The ideal here is to put the brand into a rea- time conversation with the user at their point of need. They try to get beyond the creepy factor (why is this brand tweeting me?) by having the venue itself address the consumer with the offer. "The message is coming from 24 Hour Fitness, not Coke," says Kathy Leake, the company's president and founding partner. "That is really important for context. We pull in the original check-in as well as the brand's response to that check-in so that creates that level of context and conversational elements." Advertisers have the option of targeting only those who explicitly check into a location (and elect to share that check-in publicly) or those who implicitly check-in by mentioning a location or a brand in in a Twitter post. Increasingly LocalRepsonse is also targeting sentiments about brands or products that people post.

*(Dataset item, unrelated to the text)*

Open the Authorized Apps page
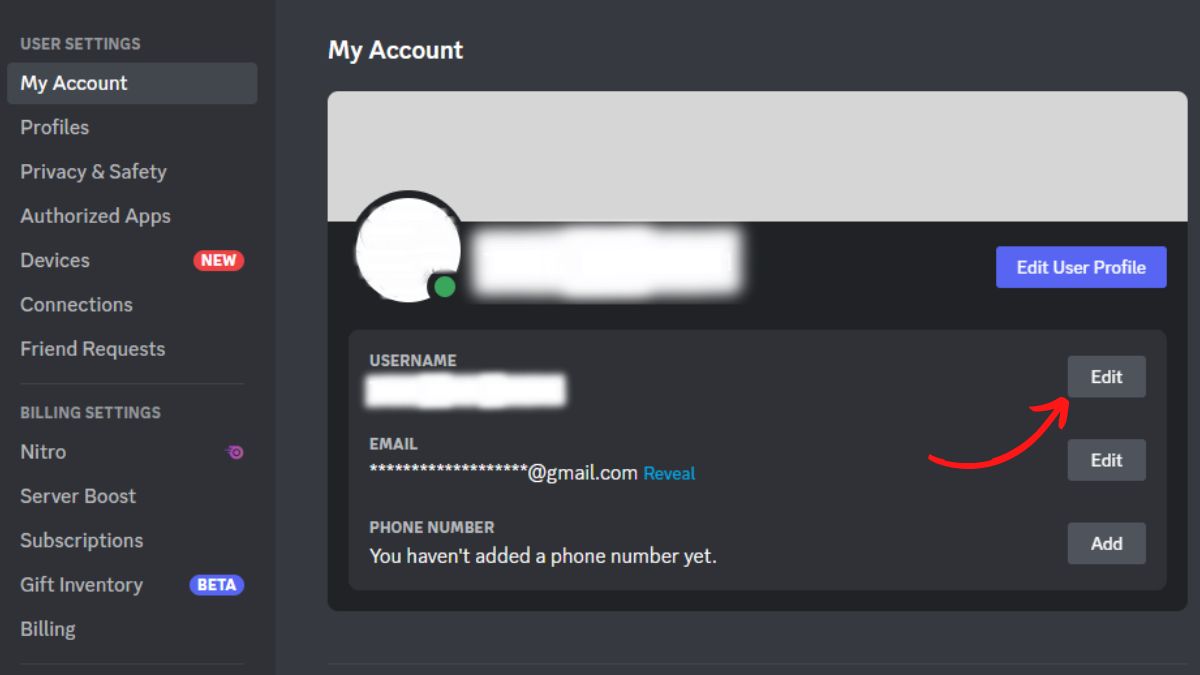 95,215
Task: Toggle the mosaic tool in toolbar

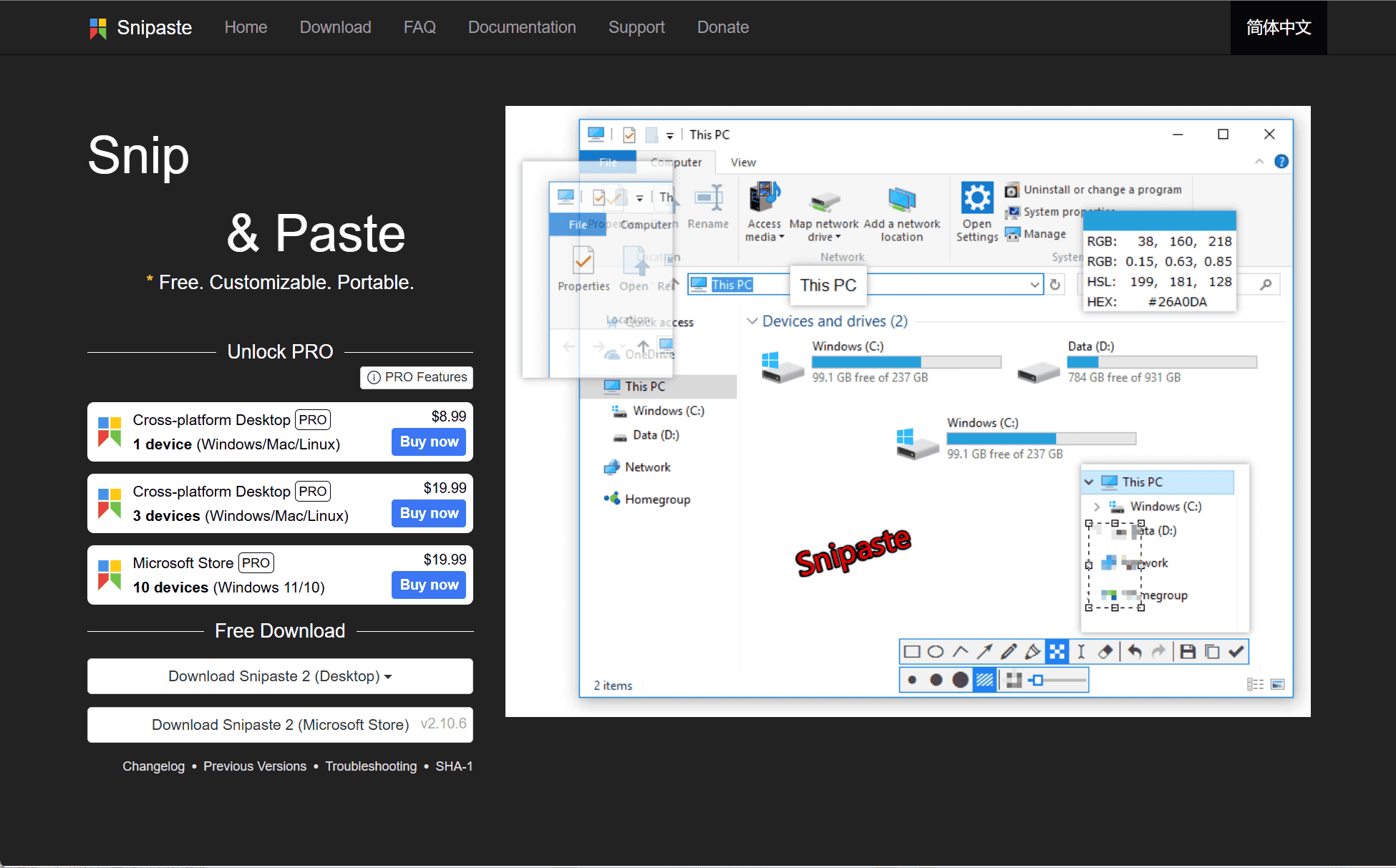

The problem with the local check-in apps so far has been building some kind of scale at the local level and having to rely on that small slice of people who actively engage in the kind of check-in activity that actively repels people like me. According to Nihal Mehta, CEO, the network achieves scale mainly by aggregating "inferred" check-ins. "Foursquare is only 3% of the data," he says. "The vast majority, 85%, is not from check-ins but from using natural language [analysis]. Last month we aggregated over a billion inferred check-ins." The company sells on a CPC basis and a marketer might pay between $1 and $5 per click. The initial test budgets (about ten campaigns -- most launching this month) have been between $10,000 and $100,000, but clients like Coca-Cola are coming back for more.
As a business model, the CPC approach is scalable for the company because of the large available inventory and the response rates from contacting people in real time and in response to their own postings. "The average across campaigns to date has been 25% to 40% click-through rates," says Leake. Of those who click through, 30% to 50% have been redeeming the offer. Even better perhaps, at least so far, the mode of approaching and addressing consumers is not pissing them off. Leake reports an opt-out rate of .008%.
Of course even with the expanded reach of engaging inferred check-ins, an ad network like this is still limited to that share of people engaged in social media expression. Speaking for the legions of socially repressed, for all of its hype and reach, social media remains at best a spectator sport for most of us. My daughter continues to creep me out by insisting on having one-to-one conversations with me on her Facebook wall -- which feels to me like we are shouting personal family exchanges across a shopping mall -- or having a loud conversation about matters that are irrelevant to anyone but us on cell phones in store aisles. Of course if my last visit to Target is any indication, we are all privy to one another's conversations now.
"You gotta get out more, Dad."
Having a personal, one-sided conversation into mid-air and broadcasting personal sentiments on a public street to all used to be associated with a range of emotional disorders. Now it is just another walk down the street in Bluetooth Nation.